Rajiv Menon's 2000 "I Have Found It" ("Kandukondain, Kandukondain") is a delightful modern-day version of "Sense and Sensibility" whose simultaneous freedom and fidelity to Austen puts the illustrated-classic slavishness of Ang Lee's version to shame. (Important: Look for the just-released Kino Video DVD of this film. The previous DVD version had subtitles that whizzed by, a problem that, after the first few minutes, the Kino version corrects.) Menon handles the melodrama of the disinherited woman and her three unmarried daughters with precisely the right touch. It's never so heavy that he makes you fear for the women. Menon brings the same light touch to the making-of-a-movie subplot, with the oldest daughter (Tabu) falling in love with an aspiring film director. These scenes are never knowingly po-mo, even as Menon achieves a pleasing irony in the young director caught up in just the sort of romantic complications he'll likely wind up making movies about. The tone of "I Have Found It" is less broad, less forced than many Bollywood films.
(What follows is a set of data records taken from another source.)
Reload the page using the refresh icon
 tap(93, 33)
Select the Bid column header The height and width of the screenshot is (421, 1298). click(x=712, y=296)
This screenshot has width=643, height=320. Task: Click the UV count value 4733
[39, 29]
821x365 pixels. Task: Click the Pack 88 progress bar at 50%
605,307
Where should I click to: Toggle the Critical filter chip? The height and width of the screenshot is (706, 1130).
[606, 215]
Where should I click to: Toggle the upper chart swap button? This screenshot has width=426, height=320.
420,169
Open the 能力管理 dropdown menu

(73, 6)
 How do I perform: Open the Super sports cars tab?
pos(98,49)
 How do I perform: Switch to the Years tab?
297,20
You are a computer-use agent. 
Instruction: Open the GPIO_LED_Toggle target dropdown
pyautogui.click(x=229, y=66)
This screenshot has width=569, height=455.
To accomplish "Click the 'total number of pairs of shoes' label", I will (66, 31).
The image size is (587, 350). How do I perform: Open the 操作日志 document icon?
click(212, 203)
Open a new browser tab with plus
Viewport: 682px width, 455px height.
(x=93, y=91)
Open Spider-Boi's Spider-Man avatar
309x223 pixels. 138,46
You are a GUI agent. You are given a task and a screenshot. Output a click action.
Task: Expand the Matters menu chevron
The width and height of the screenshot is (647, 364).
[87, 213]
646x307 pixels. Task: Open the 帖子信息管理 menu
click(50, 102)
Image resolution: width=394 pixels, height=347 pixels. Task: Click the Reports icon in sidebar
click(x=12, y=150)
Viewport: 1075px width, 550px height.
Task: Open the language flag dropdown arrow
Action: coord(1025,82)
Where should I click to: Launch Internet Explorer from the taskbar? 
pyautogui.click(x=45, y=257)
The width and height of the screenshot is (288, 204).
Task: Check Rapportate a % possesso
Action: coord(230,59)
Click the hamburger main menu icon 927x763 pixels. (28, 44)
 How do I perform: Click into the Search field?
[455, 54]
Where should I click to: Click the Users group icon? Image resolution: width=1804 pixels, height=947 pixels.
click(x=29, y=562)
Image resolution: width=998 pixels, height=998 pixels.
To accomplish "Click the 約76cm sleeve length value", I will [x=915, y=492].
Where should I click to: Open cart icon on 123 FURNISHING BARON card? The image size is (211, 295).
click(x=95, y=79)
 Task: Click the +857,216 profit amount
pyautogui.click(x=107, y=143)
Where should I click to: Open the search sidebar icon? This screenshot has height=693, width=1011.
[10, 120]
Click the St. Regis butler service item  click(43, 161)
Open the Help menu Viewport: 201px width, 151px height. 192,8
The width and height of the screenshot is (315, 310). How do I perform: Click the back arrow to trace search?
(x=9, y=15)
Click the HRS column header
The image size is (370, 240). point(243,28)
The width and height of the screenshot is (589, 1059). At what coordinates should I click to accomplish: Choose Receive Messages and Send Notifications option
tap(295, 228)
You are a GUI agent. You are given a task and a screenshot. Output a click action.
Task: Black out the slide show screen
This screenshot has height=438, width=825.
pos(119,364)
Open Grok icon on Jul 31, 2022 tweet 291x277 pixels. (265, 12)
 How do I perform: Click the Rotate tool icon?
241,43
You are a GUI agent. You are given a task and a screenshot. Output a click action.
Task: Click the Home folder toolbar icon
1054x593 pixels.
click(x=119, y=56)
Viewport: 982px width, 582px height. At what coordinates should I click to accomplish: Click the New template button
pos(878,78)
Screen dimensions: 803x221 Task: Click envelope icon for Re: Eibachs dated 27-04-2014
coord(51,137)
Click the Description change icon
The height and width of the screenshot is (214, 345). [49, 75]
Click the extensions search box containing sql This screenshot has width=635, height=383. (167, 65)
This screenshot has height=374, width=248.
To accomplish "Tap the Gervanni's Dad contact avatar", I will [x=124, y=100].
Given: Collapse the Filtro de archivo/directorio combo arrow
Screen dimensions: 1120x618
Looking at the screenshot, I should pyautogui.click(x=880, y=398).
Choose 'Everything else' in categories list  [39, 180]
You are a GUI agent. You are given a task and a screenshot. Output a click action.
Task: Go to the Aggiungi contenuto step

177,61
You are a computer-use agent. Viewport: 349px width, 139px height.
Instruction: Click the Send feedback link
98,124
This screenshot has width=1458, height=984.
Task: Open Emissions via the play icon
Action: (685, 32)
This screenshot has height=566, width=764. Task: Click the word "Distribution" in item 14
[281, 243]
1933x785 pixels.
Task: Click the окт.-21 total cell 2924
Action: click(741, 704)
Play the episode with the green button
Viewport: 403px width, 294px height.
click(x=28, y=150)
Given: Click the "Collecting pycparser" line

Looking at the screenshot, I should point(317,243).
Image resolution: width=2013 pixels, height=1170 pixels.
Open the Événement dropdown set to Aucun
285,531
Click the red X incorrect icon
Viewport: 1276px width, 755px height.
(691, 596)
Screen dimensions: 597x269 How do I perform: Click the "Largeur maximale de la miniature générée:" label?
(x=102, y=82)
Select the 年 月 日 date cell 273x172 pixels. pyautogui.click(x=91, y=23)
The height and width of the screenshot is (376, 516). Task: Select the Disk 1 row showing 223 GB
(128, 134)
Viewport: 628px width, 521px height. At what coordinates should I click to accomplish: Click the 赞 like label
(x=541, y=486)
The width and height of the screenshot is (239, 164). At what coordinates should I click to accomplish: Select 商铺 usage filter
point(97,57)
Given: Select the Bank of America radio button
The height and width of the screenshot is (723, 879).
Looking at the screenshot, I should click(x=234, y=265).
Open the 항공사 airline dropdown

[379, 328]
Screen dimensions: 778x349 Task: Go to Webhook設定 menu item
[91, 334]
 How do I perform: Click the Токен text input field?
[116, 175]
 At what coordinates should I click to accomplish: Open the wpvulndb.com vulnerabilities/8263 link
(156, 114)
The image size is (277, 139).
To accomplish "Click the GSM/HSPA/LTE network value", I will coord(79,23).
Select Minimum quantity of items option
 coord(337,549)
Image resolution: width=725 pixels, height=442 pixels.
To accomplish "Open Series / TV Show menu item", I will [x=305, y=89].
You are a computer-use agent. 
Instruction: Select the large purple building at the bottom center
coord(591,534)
The way in which Manon pairs off the characters romantically is so gracefully achieved it's as if they were ice skaters gliding together.
The pleasure of watching Rai here is seeing the collisions on the way to her happily ever after. It's a pity someone wasn't around to show Rai's entrance here to Gurinder Chadha: a close-up of her face as she emerges from beneath the water in a swimming pool. The role (the Marianne character of Austen's novel, here called Meena) is well-suited to Rai the dreamy and dreaming romantic heroine, and Rai the nonwilting violet who instinctively throws down challenges to the men interested in her. Luckily, Rai has limited romantic interaction with the actor Abbas, as the financial wunderkind who falls for her (he's a dull, doughy presence), and some lovely moments with Mammootty as the wounded ex-army captain she slowly realizes is the man for her. Meena and the captain have the kind of companionable combustibility that tells you they're made for each other, and Rai and Mammootty (warm and affecting as a man regaining the dignity he has thrown away) play their scenes together beautifully.